犯罪被害者の法哲学

犯罪被害・刑罰・裁判員制度・いじめ・過労死などの問題について、法哲学(主に哲学)の視点から、考えたことを書いて参ります。

ある日の刑事弁護人の日記 その46

2013-09-21 22:46:56 | 国家・政治・刑罰

 ふと、私が以前に勤めていた法律事務所での出来事の記憶が頭をよぎる。数年前、その事務所全体で、ある自動車運転過失致死罪の被告人の刑事弁護を引き受けていたことがあった。その時には、被害者の母親から事務所宛てに、心情を綴った手紙が送られて来ていた。今回の手紙と同じように、振り絞る気力もない文字によって、作法もマナーもない体裁で記されていたものである。

 その母親の手紙には、加害者に対して希望する損害賠償の内容について、以下のようなことが書かれていた。「この事故によって生じた損害は、『息子の不在』以外ではない。そして、この損害は金銭に換算することなどできず、よって損害額は『無限』であり、従って損害額は『加害者の全ての財産』である。ゆえに、加害者は全財産をもって賠償しなければならない」。

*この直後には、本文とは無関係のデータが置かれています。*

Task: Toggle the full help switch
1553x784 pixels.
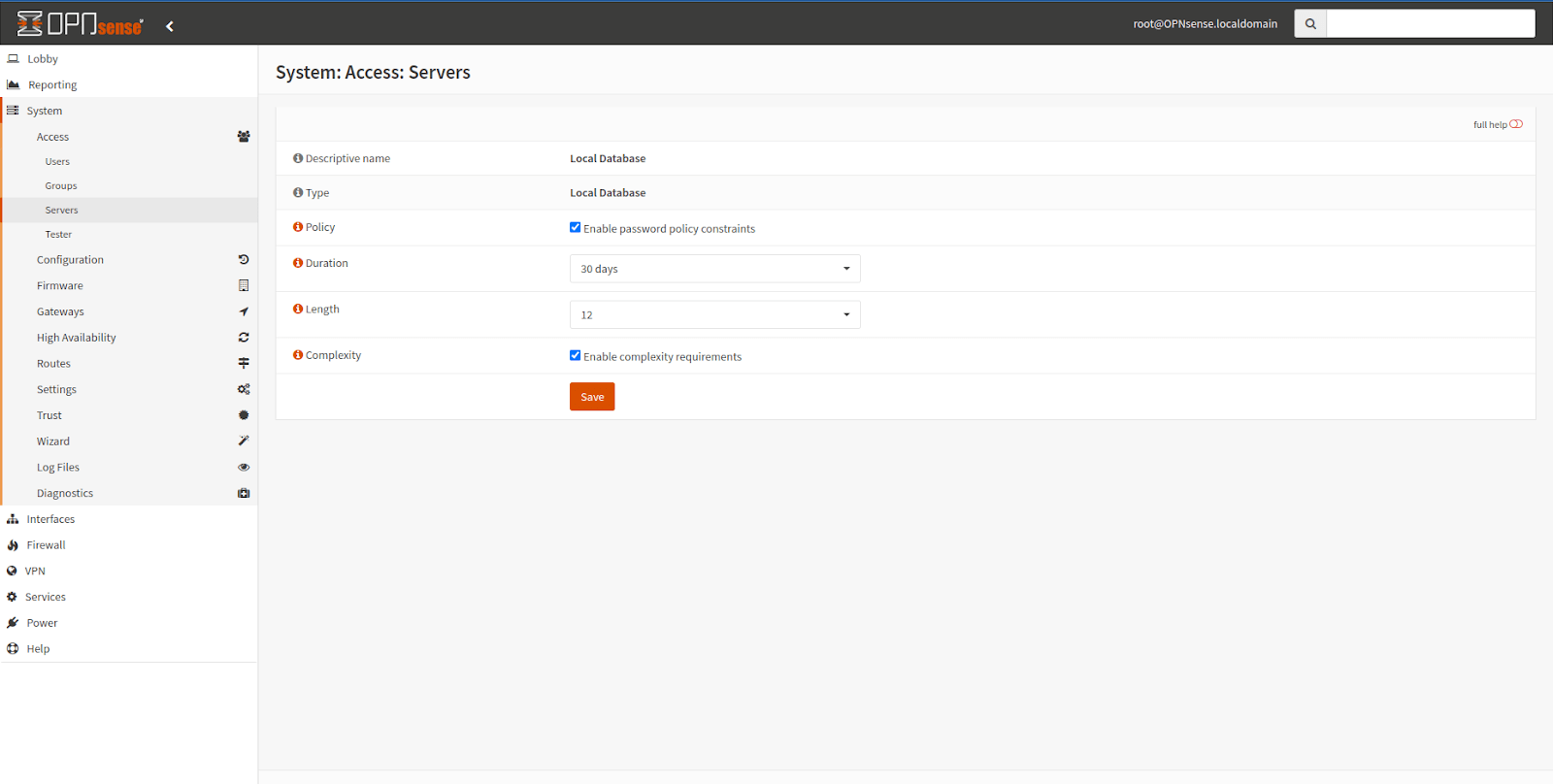Action: point(1515,124)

 私の目には、消え入りそうな文字の行間の論理が飛び込んできた。被害者の母親が書いているのは、次のようなことである。「もし私が加害者の立場だったら、迷わず全財産による賠償を申し出ている。これは義務ではなく、自由意思による倫理の従うところだ。なぜなら、いかに論理は『無限』であっても、この世の財産は有限であり、その上限は『全財産』となるからである」。

 ところが、ボス弁(所長の弁護士)は手紙の文面に激怒していた。まさに怒髪天を衝く剣幕であった。「全財産を出せなど、この女はどこまで欲の皮が張っているのか?」。「いくら遺族と言えども、非常識な要求までが許されるわけではない」。どうやら、交渉の余地のない「無限」という単語を突き付けられ、ボス弁は喧嘩を売られたと感じ、いたくプライドが傷ついたようであった。